* [PROMPT] If a line of the data below holds the word "will", list it.
** Opening DATA FOR ANALYSIS block **
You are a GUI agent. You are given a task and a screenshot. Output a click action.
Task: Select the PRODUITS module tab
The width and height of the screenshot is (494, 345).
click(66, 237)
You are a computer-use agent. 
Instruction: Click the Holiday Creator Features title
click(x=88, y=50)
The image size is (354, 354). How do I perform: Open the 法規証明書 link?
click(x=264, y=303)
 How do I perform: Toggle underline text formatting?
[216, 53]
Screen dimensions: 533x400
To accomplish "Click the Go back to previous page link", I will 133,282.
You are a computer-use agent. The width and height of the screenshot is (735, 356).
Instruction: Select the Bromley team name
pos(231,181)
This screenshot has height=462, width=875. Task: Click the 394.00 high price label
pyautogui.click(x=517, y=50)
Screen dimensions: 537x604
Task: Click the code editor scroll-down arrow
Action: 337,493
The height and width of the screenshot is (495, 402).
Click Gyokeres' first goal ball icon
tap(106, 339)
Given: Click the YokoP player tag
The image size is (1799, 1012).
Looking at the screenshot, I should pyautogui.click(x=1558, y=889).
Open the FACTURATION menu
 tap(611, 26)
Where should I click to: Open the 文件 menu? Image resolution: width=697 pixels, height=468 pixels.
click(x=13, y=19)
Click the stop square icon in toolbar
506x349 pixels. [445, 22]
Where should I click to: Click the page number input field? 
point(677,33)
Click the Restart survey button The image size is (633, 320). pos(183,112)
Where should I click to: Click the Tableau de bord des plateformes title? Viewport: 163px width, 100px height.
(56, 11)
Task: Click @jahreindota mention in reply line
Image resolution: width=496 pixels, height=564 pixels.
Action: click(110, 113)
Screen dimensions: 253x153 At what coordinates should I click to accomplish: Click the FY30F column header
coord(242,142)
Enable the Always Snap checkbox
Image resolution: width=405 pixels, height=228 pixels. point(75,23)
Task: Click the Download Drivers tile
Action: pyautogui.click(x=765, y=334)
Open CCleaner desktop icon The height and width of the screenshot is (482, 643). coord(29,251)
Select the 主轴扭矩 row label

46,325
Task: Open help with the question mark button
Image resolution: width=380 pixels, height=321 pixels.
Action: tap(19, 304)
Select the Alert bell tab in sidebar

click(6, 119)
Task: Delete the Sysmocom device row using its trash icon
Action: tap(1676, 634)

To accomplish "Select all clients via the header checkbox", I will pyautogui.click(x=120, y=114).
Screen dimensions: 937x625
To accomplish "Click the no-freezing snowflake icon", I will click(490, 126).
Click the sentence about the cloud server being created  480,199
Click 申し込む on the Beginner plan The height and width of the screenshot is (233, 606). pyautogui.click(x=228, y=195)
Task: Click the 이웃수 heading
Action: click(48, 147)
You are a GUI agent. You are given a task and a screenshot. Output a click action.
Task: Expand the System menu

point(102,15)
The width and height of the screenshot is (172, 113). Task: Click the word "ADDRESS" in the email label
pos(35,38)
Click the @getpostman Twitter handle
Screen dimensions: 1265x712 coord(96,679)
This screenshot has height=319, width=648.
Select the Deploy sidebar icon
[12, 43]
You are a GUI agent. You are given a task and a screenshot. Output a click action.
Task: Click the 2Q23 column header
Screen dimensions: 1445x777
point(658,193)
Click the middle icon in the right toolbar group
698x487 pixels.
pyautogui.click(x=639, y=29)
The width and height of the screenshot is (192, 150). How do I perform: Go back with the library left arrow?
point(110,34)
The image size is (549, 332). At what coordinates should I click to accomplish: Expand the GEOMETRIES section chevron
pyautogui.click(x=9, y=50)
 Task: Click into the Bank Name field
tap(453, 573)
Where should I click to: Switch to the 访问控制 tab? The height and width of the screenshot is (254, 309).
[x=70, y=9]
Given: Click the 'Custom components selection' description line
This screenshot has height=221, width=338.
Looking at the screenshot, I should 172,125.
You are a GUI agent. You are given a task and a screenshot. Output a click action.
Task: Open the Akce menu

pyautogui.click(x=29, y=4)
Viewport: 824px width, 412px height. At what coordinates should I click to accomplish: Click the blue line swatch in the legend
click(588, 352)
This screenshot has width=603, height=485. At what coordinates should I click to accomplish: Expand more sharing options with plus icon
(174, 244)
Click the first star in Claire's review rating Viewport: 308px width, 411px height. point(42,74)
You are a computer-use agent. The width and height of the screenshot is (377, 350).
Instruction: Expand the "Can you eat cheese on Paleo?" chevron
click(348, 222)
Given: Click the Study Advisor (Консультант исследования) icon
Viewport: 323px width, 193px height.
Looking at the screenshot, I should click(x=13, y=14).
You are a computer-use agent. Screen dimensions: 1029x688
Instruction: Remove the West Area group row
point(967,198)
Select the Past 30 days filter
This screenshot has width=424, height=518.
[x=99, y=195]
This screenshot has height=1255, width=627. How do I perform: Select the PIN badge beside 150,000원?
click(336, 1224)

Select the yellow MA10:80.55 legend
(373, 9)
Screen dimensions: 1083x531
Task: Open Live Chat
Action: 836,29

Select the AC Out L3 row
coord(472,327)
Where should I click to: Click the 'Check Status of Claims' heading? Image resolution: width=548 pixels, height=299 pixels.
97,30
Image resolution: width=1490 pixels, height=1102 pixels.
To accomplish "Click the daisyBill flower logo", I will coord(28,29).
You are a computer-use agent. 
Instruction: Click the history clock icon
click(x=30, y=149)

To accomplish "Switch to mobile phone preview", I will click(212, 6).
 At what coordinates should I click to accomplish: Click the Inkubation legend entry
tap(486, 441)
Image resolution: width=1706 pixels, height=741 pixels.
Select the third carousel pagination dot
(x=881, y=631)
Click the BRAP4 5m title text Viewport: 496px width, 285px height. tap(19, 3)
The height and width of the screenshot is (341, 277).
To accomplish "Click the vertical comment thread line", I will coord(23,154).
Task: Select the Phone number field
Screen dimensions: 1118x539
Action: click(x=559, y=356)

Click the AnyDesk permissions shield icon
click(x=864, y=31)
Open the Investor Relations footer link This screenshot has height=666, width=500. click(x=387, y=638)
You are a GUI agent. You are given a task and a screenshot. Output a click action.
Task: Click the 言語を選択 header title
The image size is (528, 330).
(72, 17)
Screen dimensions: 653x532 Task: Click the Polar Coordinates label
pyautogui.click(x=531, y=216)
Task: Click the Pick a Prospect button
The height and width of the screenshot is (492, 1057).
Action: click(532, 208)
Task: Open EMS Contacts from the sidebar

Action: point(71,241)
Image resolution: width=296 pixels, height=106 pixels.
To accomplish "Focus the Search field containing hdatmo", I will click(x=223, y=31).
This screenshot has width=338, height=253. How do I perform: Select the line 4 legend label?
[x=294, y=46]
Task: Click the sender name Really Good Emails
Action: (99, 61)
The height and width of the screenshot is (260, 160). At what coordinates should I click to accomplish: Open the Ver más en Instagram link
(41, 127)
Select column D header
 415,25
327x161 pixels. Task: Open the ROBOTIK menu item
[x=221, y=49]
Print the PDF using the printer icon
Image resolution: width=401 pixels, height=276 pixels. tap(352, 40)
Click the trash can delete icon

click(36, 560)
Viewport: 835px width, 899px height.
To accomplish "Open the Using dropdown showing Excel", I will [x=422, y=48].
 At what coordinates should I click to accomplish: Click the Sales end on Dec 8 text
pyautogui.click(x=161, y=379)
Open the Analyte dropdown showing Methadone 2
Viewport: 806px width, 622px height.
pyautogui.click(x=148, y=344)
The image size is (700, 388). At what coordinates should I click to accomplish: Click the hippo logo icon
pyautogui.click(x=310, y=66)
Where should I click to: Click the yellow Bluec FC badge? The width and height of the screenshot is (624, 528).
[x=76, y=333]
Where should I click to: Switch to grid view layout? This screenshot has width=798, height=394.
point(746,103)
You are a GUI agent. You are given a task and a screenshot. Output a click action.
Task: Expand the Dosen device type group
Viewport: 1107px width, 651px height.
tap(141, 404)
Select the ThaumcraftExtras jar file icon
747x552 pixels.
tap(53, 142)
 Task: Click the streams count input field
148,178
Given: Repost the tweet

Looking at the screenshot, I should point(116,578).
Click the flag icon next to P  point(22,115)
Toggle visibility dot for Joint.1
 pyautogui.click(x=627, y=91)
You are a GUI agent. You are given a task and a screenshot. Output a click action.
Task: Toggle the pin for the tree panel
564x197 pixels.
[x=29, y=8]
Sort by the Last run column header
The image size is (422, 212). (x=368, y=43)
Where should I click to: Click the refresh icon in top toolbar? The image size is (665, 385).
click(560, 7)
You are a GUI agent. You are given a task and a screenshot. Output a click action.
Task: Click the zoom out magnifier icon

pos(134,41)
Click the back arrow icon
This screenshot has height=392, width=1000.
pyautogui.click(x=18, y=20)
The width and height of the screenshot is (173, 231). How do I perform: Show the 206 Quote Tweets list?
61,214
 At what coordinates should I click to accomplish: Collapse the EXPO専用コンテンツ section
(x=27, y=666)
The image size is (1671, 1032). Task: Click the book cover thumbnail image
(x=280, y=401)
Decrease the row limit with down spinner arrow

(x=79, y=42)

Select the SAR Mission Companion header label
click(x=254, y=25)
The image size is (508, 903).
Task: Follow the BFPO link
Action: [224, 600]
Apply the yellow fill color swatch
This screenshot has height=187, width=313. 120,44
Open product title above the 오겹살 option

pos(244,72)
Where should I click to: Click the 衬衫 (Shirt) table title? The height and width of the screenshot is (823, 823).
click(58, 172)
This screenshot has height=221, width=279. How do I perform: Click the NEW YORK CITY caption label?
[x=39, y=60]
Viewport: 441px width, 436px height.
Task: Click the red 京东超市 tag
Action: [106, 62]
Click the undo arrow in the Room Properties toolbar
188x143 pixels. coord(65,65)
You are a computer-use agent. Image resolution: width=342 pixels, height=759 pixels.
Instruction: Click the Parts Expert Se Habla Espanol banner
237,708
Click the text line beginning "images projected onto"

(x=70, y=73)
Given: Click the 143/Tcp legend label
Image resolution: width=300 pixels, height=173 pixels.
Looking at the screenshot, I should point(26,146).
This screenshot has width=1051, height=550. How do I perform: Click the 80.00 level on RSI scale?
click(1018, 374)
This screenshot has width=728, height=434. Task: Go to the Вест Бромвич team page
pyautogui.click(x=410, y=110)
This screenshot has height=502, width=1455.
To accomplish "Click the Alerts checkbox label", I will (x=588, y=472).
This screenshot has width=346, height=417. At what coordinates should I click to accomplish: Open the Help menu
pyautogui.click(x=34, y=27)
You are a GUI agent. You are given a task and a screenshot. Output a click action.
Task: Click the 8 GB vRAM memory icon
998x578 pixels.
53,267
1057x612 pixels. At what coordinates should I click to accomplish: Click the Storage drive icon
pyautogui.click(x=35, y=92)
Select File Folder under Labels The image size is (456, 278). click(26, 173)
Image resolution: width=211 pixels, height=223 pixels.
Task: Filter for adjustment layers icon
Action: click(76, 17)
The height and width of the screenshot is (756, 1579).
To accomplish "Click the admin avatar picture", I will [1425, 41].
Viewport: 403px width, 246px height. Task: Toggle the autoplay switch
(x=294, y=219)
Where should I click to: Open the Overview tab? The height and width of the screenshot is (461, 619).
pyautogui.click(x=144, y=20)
** Closing DATA FOR ANALYSIS block **
* [ANSWER FOR THE TASK]
To accomplish "Click the Go back to previous page link", I will 133,282.
To accomplish "Select all clients via the header checkbox", I will pyautogui.click(x=120, y=114).
To accomplish "Click the no-freezing snowflake icon", I will click(490, 126).
To accomplish "Click the daisyBill flower logo", I will coord(28,29).
To accomplish "Switch to mobile phone preview", I will click(212, 6).
To accomplish "Click the vertical comment thread line", I will coord(23,154).
To accomplish "Focus the Search field containing hdatmo", I will click(x=223, y=31).
To accomplish "Open the Using dropdown showing Excel", I will [x=422, y=48].
To accomplish "Click the Alerts checkbox label", I will (x=588, y=472).
To accomplish "Click the admin avatar picture", I will [1425, 41].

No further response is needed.